(Collected data)
***

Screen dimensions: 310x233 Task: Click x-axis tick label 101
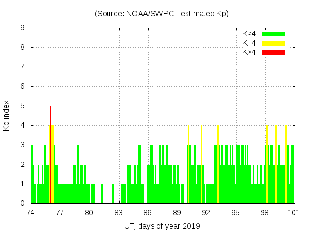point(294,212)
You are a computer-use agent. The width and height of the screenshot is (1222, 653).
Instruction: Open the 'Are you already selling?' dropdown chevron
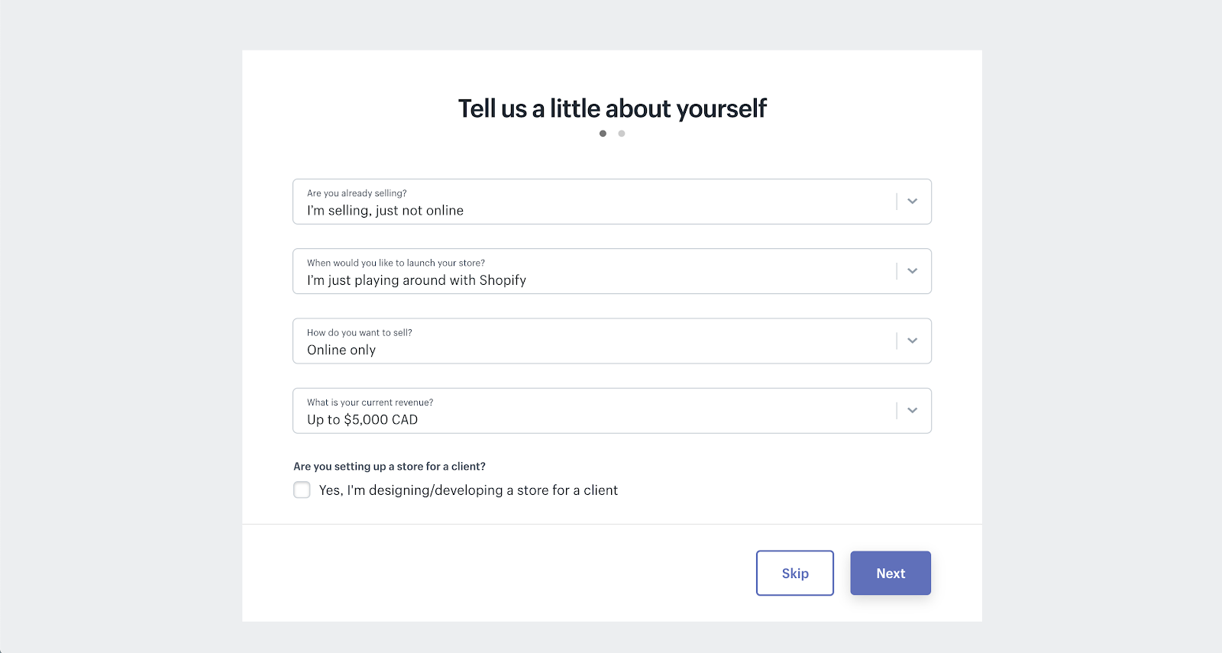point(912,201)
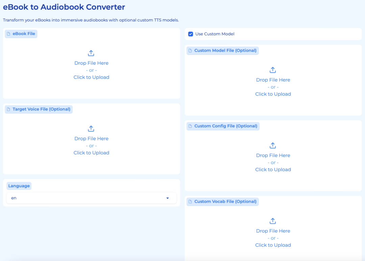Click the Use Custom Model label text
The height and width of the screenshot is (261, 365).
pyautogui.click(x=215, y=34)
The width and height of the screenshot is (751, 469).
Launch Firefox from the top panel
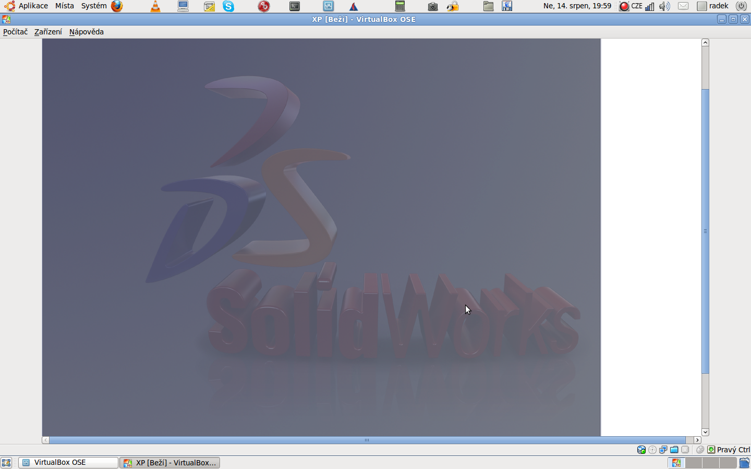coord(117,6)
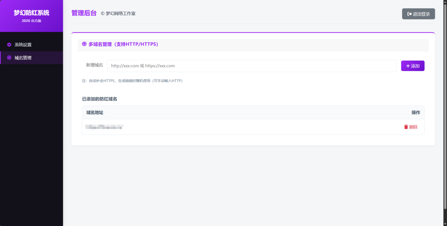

***

Skip the pictures and give the entries above again word for word.

Screen dimensions: 310x233 Task: Click x-axis tick label 101
point(294,212)
You are a computer-use agent. The width and height of the screenshot is (1222, 653).
Instruction: Open the 'Are you already selling?' dropdown chevron
point(912,201)
Click the Use Custom Model label text
The height and width of the screenshot is (261, 365).
pyautogui.click(x=215, y=34)
The width and height of the screenshot is (751, 469).
Launch Firefox from the top panel
coord(117,6)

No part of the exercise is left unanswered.